Mudança amplia prazo para desmatamento sem exigência de regeneração ou compensação
Angela Boldrini
Na Folha de São Paulo
Em votação capitaneada pela bancada ruralista, a Câmara dos Deputados aprovou nesta quarta-feira (29) por 243 a 19 votos o texto-base de medida provisória que flexibiliza partes do Código Florestal.
Ainda estão sendo debatidos os destaques, que podem retirar do texto os jabutis (jargão para artigos estranhos ao tema original do texto) que beneficiam proprietários que desmataram áreas de reserva legal.
No entanto, como a bancada ruralista tem grande força no Congresso, o provável é que as alterações sejam mantidas.
Entre elas, está uma mudança no artigo 68 do código, considerada por ambientalistas a mais importante, que estabelece um novo marco temporal para exigir a restauração de área desmatada em diferentes biomas —na prática, ampliando o prazo para o desmatamento sem compensação.
Pelo Código Florestal de 2012, vigente hoje, estavam desobrigados de promover a recomposição da mata os proprietários que tivessem desmatado antes de 1965, quando uma lei estabeleceu percentuais de 50% de preservação da Amazônia e 20% para as demais vegetações do país. A partir dessa data, precisariam cumprir a regra.
Os ruralistas esticaram o prazo da desobrigação tomando como base os anos em que determinados biomas passaram a ser explicitamente citados na lei.
No caso do cerrado, por exemplo, o início da proteção será considerado como 1989. Já no caso dos pampas e do Pantanal, em 2000.
Segundo os ambientalistas, porém, estas áreas já estavam preservadas pela legislação dos anos 1960, embora o texto trouxesse referência às regiões do país (como sul, leste meridional etc) e não ao tipo de vegetação característica.
Hoje, o valor que deve ser preservado nas propriedades é de 80% na Amazônia, 35% no cerrado amazônico, 20% em outros biomas, como pampas, cerrado, Pantanal e Mata Atlântica.
Segundo ambientalistas do Observatório do Código Florestal, a aprovação da medida provisória pode significar que 5 milhões de hectares de vegetação nativa (a metade da demanda atual e uma área que equivale a duas vezes o estado de Sergipe) deixem de ser recompostos, compensados ou regenerados.
“Você que desmatou o cerrado até 1989 está liberado, que desmatou o Pantanal até 2000, está liberado. É uma anistia sem cabimento nenhum, as próprias indústrias agroexportadoras são contrárias ao texto. Isso vai ter consequências internacionais”, disse o deputado Rodrigo Agostinho (PSB-SP), presidente da Comissão de Meio Ambiente da Casa. “Uma das consequências imediatas é que alguns países podem suspender a compra de produtos agrícolas brasileiras.”

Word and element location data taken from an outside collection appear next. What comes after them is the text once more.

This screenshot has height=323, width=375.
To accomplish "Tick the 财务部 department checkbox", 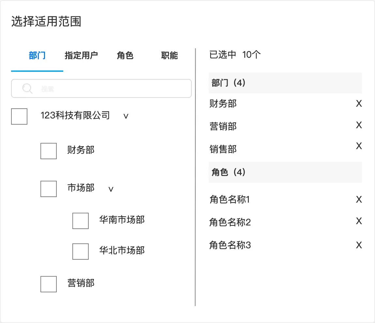I will (x=49, y=151).
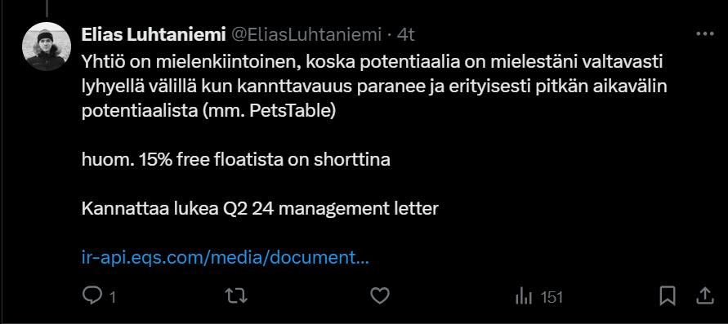Open the @EliasLuhtaniemi handle link
Image resolution: width=728 pixels, height=324 pixels.
coord(306,35)
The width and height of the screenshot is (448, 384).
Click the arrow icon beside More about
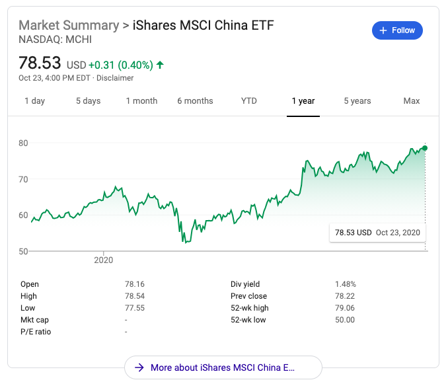(x=139, y=367)
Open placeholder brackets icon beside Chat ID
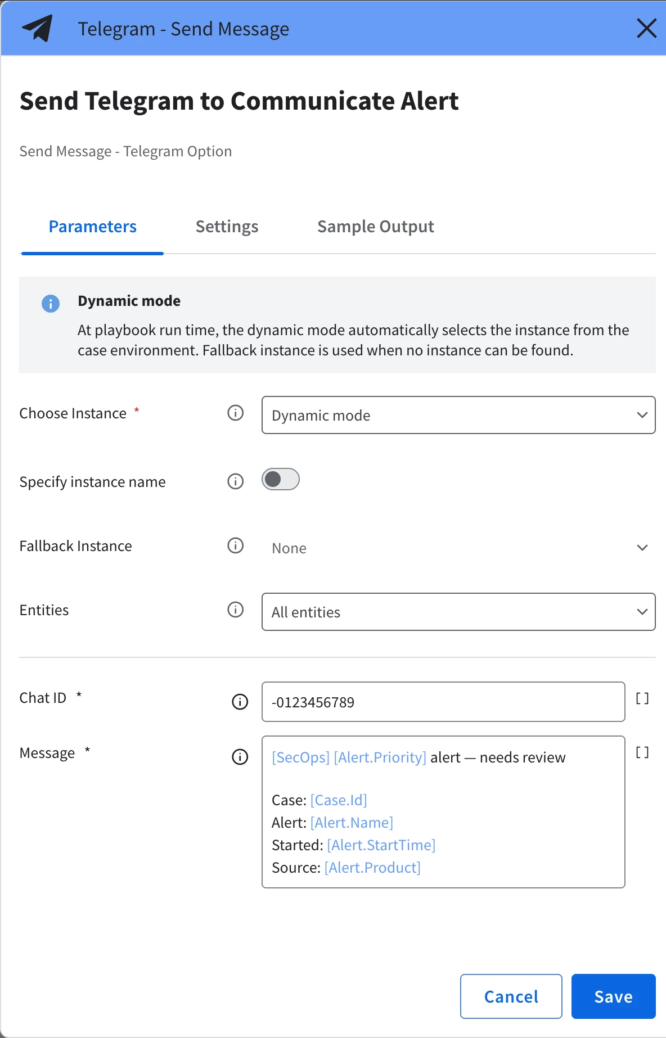Screen dimensions: 666x1038 [642, 698]
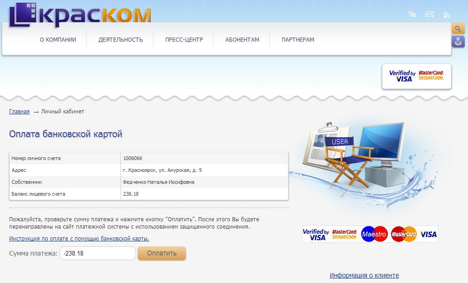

Já os defensores da medida dizem que as alterações na medida provisória trazem segurança jurídica para produtores. “Ninguém preserva tanto quanto o Brasil e o produtor brasileiro”, afirmou o deputado Celso Maldaner (MDB-SC). O argumento é que a área já tem desmatamento consolidado.
“O que estão querendo é fazer o cidadão, que fez manejo da terra dele, coberto por uma lei de 1965, tenha que recompor pela lei de 2000. Ninguém terá condições de fazer isso”, afirmou o presidente da Frente Parlamentar da Agropecuária, Alceu Moreira (MDB-RS).
O texto original da medida, editada por Michel Temer, prorrogava o prazo de adesão de produtores ao Programa de Regularização Ambiental, um programa de ações de recuperação ambiental obrigatório instituído no Código Florestal, até dezembro de 2019, com possibilidade de extensão até 2020.
No texto do relator, Sérgio Souza (MDB-PR), o prazo de adesão é prorrogado indefinidamente, e estabelece que o proprietário deve aderir ao PRA apenas se este for notificado pelo órgão responsável.
Segundo uma carta endereçada aos deputados escrita pelo grupo Ciência e Sociedade, composto por mais de 50 cientistas, a mudança no prazo também preocupa os ambientalistas.
“Alterar a forma de conduzir o PRA é ignorar todo o esforço e recursos que foram empreendidos nos estados na elaboração das normas de regularização ambiental, podendo levar à paralisação das regulamentações em curso nos estados com normativas já estabelecidas. Além disso, resulta em insegurança jurídica em um processo que exige colaboração e confiança junto ao setor produtivo”, diz o texto.
Deputados da oposição tentaram aprovar requerimento para que o texto original da MP editada por Temer fosse votado, mas perderam.